- What needs to be done
What is needed here is an exact transcription of the entries that follow.

*** Recorded information ***

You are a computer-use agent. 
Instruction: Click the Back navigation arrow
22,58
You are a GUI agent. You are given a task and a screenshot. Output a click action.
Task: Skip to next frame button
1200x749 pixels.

***

- Task response
You are a computer-use agent. 
Instruction: Click the Back navigation arrow
22,58
You are a GUI agent. You are given a task and a screenshot. Output a click action.
Task: Skip to next frame button
1200x749 pixels.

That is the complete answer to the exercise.